Manastır garnizonunun liderleri aktif savunma taktiklerine bağlı kaldı. Aralık 1608 - Ocak 1609'da, cesur baskınlar, kuşatanların bazı hayvan ve saman malzemelerini yeniden ele geçirmeyi, bir dizi ileri karakolu yok etmeyi ve kuşatanların bazı tahkimatlarını ateşe vermeyi başardı. Ancak aynı zamanda yalnızca Aralık ayında öldürülen ve esir alınan 325 kişiye varan önemli kayıplara da maruz kaldılar. Garnizon arasında aralarında soyluların ve okçuların da bulunduğu düşmana sığınanlar da vardı. Görünüşe göre, onların ifadeleri sayesinde, Ocak 1609'da kuşatma altındakilerin baskınlarından biri neredeyse trajediyle sonuçlandı - düşman onlara pusudan saldırdı ve onları manastırdan kesti ve kuşatmacıların süvarileri açık manastır kapılarına saldırdı. Saldırganlardan bazıları manastıra girmeyi bile başardı. Durum, çok sayıda Rus topçusu tarafından bir kez daha kurtarıldı; bu, doğru ateşle, sorti yapan askerlere saldıran Tushino sakinleri arasında kafa karışıklığına neden oldu. Bu destek sayesinde taarruzda yer alan okçular, yalnızca öldürülen 40'tan fazla kişiyi kaybederek manastıra geri döndüler. Manastıra hücum eden düşman süvarileri, binaların arasındaki dar sokaklarda onlara taş ve kütük yağmuruna tutan köylüler ve hacılar tarafından çoğunlukla yok edildi.

1609 Olayları

Ocak 1609'dan itibaren kuşatma altındakilerin durumu daha da kötüleşti - yiyecek eksikliği nedeniyle iskorbüt başladı. Zaten Şubat ayında ölüm oranı günde 15 kişiye ulaştı. Az sayıdaki barut rezervi de tükenmeye başladı. Bu konuda bilgi alan Hetman Jan Sapieha, hazırlanan güçlü havai fişeklerle kale kapılarını havaya uçurmayı planlayarak yeni bir saldırı hazırlıklarına başladı. Buna karşılık Vasily Shuisky valileri, 70 Kazak ve 20 manastır hizmetçisinin eşlik ettiği 20 kilo barut içeren bir konvoyu manastıra göndererek kuşatılanlara destek olmaya çalıştı. Polonyalılar, bu konvoyun kıdemlisinin eylem planını koordine etmek için manastıra gönderdiği habercileri yakalamayı başardılar. İşkence altında haberciler bildikleri bilgileri açıkladılar. Sonuç olarak 16 Şubat 1609 gecesi konvoy pusuya düştü ve konvoyu koruyan Kazaklar eşitsiz bir savaşa girdi. Savaşın sesini duyan Voyvoda Dolgoruky-Roshcha bir sorti başlattı. Sonuç olarak, pusu dağıldı ve değerli konvoy manastıra girdi. Başarısızlıktan bıkan Albay Lisovsky, ertesi sabah, yakalanan habercileri ve gece savaşında alınan dört mahkumu manastırın duvarlarının altına alıp acımasızca infaz etmelerini emretti. Buna yanıt olarak Dolgoruky-Roshcha, manastırdaki tüm mahkumların duvarlara götürülüp katledilmesini emretti - çoğu Tushin Kazakları ve paralı askerler olmak üzere 61 kişi. Sonuç, Lisovsky'yi yoldaşlarının ölümünden sorumlu tutan kuşatanlar arasındaki Tushin birliklerinin isyanıydı. O andan itibaren kuşatma kampındaki anlaşmazlıklar yoğunlaşmaya başladı.
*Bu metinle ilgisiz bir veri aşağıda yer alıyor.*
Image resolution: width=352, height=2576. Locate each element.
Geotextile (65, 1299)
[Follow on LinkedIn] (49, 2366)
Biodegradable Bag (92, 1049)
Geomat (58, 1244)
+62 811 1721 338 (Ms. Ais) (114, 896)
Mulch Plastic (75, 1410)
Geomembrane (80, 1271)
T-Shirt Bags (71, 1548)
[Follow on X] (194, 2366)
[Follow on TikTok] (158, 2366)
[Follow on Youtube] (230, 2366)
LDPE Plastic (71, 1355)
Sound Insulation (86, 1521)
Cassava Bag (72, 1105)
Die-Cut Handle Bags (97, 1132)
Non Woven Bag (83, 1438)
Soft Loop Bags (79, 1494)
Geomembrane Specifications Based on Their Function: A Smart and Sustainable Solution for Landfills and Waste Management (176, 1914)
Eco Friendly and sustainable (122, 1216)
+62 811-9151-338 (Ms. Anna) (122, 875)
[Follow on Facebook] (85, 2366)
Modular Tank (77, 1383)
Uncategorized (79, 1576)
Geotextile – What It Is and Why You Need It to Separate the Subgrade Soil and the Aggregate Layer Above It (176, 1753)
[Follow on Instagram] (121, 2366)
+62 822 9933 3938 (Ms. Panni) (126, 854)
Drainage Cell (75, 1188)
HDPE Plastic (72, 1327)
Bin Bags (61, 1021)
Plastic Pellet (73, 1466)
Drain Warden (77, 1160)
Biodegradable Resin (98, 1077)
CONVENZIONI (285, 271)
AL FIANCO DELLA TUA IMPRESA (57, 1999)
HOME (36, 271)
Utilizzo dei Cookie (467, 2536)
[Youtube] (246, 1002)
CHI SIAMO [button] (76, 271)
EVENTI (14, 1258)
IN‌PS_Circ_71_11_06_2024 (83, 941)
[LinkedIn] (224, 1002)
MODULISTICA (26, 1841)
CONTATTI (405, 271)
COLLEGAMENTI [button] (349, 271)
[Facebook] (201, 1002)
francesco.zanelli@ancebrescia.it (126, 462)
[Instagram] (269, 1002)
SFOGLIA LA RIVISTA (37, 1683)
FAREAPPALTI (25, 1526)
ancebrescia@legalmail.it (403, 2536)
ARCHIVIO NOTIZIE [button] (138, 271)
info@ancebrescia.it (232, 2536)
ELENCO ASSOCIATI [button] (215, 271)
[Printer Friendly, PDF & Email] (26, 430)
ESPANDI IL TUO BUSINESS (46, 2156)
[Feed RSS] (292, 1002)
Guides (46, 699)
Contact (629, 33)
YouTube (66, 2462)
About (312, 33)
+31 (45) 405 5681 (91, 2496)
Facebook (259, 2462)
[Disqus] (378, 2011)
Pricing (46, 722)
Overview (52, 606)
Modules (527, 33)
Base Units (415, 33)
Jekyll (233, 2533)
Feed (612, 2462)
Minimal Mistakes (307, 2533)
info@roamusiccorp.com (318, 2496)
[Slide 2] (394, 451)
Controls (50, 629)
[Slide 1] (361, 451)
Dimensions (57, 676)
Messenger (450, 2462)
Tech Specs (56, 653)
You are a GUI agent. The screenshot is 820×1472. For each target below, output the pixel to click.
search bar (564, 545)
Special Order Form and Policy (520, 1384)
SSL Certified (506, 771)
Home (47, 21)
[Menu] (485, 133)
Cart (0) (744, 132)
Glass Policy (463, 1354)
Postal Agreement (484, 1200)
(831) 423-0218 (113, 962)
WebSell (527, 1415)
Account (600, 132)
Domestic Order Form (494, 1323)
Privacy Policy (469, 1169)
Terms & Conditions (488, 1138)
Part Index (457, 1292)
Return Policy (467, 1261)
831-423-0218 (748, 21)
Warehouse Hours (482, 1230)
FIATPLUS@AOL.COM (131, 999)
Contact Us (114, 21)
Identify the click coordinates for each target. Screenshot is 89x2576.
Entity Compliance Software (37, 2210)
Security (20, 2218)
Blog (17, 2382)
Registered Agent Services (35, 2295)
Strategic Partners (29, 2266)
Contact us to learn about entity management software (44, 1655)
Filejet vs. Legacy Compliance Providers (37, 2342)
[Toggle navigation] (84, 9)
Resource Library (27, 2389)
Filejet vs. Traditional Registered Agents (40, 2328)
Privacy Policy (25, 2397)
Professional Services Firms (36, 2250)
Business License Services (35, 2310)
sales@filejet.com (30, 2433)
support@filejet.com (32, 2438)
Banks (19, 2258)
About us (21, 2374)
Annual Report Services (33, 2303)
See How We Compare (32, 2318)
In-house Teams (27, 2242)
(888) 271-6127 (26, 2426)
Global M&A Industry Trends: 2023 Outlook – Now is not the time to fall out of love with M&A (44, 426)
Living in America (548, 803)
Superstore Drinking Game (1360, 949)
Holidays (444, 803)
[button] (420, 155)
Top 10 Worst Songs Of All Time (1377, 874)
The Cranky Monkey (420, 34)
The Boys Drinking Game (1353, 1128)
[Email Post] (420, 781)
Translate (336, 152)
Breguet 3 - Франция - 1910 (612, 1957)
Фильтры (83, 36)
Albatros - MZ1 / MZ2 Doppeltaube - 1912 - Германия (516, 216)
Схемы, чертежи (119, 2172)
Manastırın garnizonunda da okçular ve keşişler arasında anlaşmazlık çıktı. İnsanların düşmana kaçtığı gerçekleri vardı. Kuşatılanların zorluklarını bilen Sapega, yeni bir saldırı için hazırlıklar yaptı ve başarıyı garanti altına almak için, Rus valinin güvenini kazanmakla görevlendirilen, iltica eden Pole Martyash'ı manastıra gönderdi. an, kale topçusunun bir kısmını devre dışı bırakıyor. Tushin sakinlerine saldırılara katılan ve top ateşleyen Martyash, vali Dolgoruky'nin gerçekten güvenini kazandı. Ancak 28 Haziran'da yapılması planlanan saldırının arifesinde bir Ortodoks Litvin manastıra girdi ve bir casus olduğunu bildirdi. Martyash yakalandı ve işkence altında yaklaşan saldırı hakkında bildiği her şeyi anlattı. Kuşatmanın başlangıcından bu yana garnizonun kuvvetleri üç kattan fazla azalmış olsa da, düşman saldırılarının yapıldığı yerlere doğru yerleştirilmeleri bu sefer de manastırın savunulmasını mümkün kıldı. Saldırganlar bir gece savaşında püskürtüldü ve sonraki sortide 30'dan fazla kişi yakalandı. Ancak kuşatılanlar arasındaki asker sayısı 200 kişiye düştü.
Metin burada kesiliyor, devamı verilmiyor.